There is a lot of bullshit and hyperbole around the notion of ‘brand’. However, like many things in life, we complicate it past the point of common sense. The challenge then is to dig sufficiently deeply to understand and articulate the trigger/response mechanism in the minds of those we most want to influence.

It sounds a bit creepy, but is just the way we respond to our environment.





Your network is the second most valuable asset you have

Your network is the second most valuable asset you have

Networking in this modern age has been digitised, so it is made easier, but is it more effective?

Probably not, when most of the time the so called Networking’ is little more than an opportunity for a sales pitch.

Over my time, the most value that has evolved has come not from those I know well, but from those I know not so well, or at all, but who are in the networks of those in my networks.

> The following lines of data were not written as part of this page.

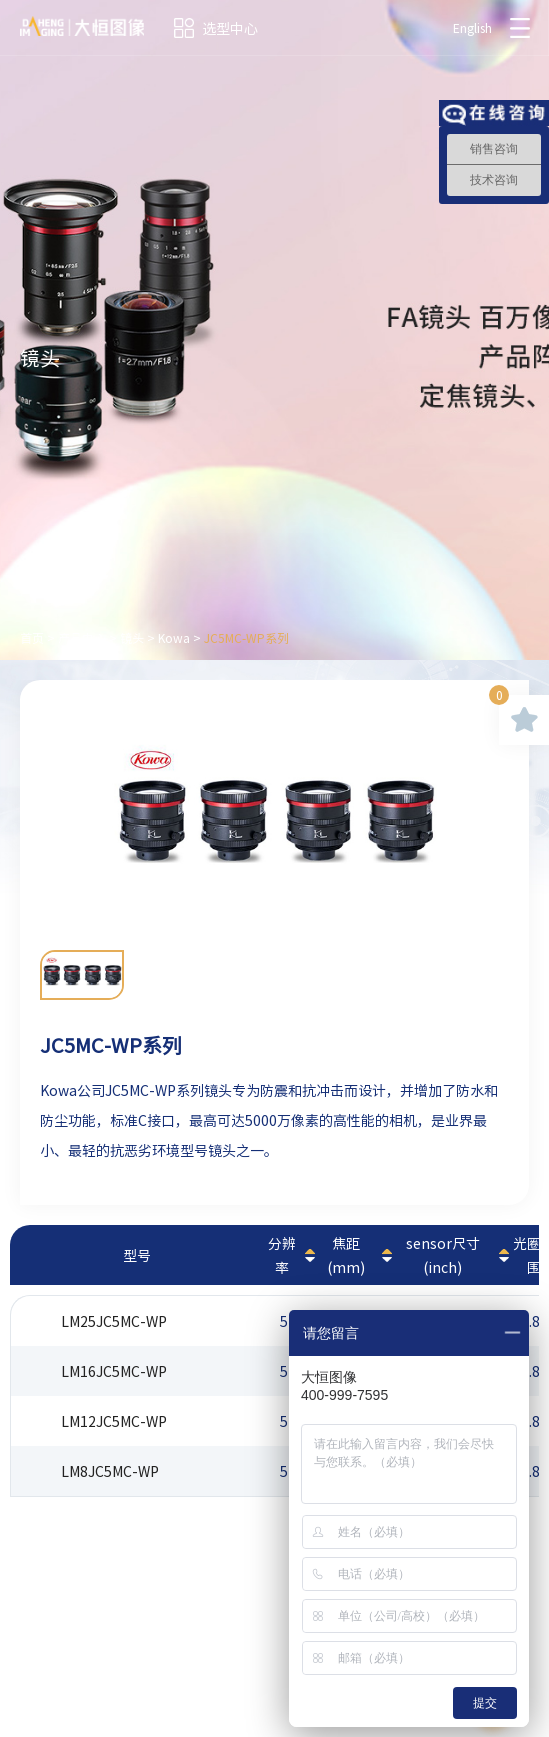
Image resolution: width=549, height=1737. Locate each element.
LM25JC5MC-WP (114, 1321)
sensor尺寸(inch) (443, 1255)
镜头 (132, 638)
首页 (32, 638)
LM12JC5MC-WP (114, 1421)
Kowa (174, 638)
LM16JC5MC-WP (114, 1371)
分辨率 (282, 1255)
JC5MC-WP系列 (246, 638)
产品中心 (82, 638)
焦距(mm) (346, 1255)
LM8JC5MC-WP (110, 1471)
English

When I first left corporate, one morning after another barney with the MD (never a career enhancing move) 23 years ago, the first thing I did the following morning, after processing the fact that I had a young family, with heavy commitments, and suddenly no income, was to write down the name of everyone I knew  with the intention of ringing each of them to let them know I was now looking for a job.

The really surprising fact was that the greatest level of support came from those I did not know well, but with whom I had interacted in some way. They not only offered me the support I had assumed would come from my closest connections, but they were the most valuable source of new connections. With hindsight, it is obvious, those I knew well were less likely to be able to offer valuable new connections, as I already knew them all.

The networks of your networks are of enormous value, if you treat them with respect. The weak ties they deliver are more likely to create the unexpected than those you know well.

Over the years I have discovered a few things about networking, which is the source of 100% of my activity, as it has always been  since the first consulting gig came 22 years ago. This came from a vague acquaintance to whom I had offered some insights in the course of a general conversation I did not remember,  but he did.

It is not about selling, it is about trust.

When an approach is with the objective of selling, most can smell it a mile way, and run for the hills, we hate to be sold to. Networking is about being valuable to others, which builds trust, which eventually leads to a transaction, in a tiny percentage of cases. You always need to give a bit before you can expect to get anything of value back.

Networking is highly personal.

Human beings are social animals, but having said that, we like to be social with others who are ‘like us’. There has to be some human connection before we will allow somebody new into our personal circles. This is where most of the digital platforms fall down. A ‘Like’ on Facebook is utterly meaningless, except to Facebook as a track along which to send more ads. A generic ‘let’s connect’ message on LinkedIn is much less likely to attract a positive response than one that is personalised, and the more personalised the better. After all you are more likely to trust someone who has taken the trouble to do some basic research and sent a personalised note, than a random generic connection request which you know in most  cases will be followed by a sales pitch.

Networker or connector?

Being a networker implies that it is all about you, who you know, and what you can make happen as a result. A better outcome is to be a connector, someone who ‘knows who knows,’ and in this way can add value to two other parties, which will build trust, and the likelihood that both of the connected parties will remember and return the favour, usually in spades.

Networks work as clusters.

Because we are pack animals, who tend to stick together, once we are in a cluster, we can ‘work’ the cluster, but there are always a few who have connections beyond the cluster, the ‘connectors’ referred to above.  Being the connector between these tight clusters is a position of great influence. The more diverse the connections you have access to, the greater the potential for that the one piece that completes the puzzle is likely to be in there somewhere.

And, your most valuable asset: your health of course.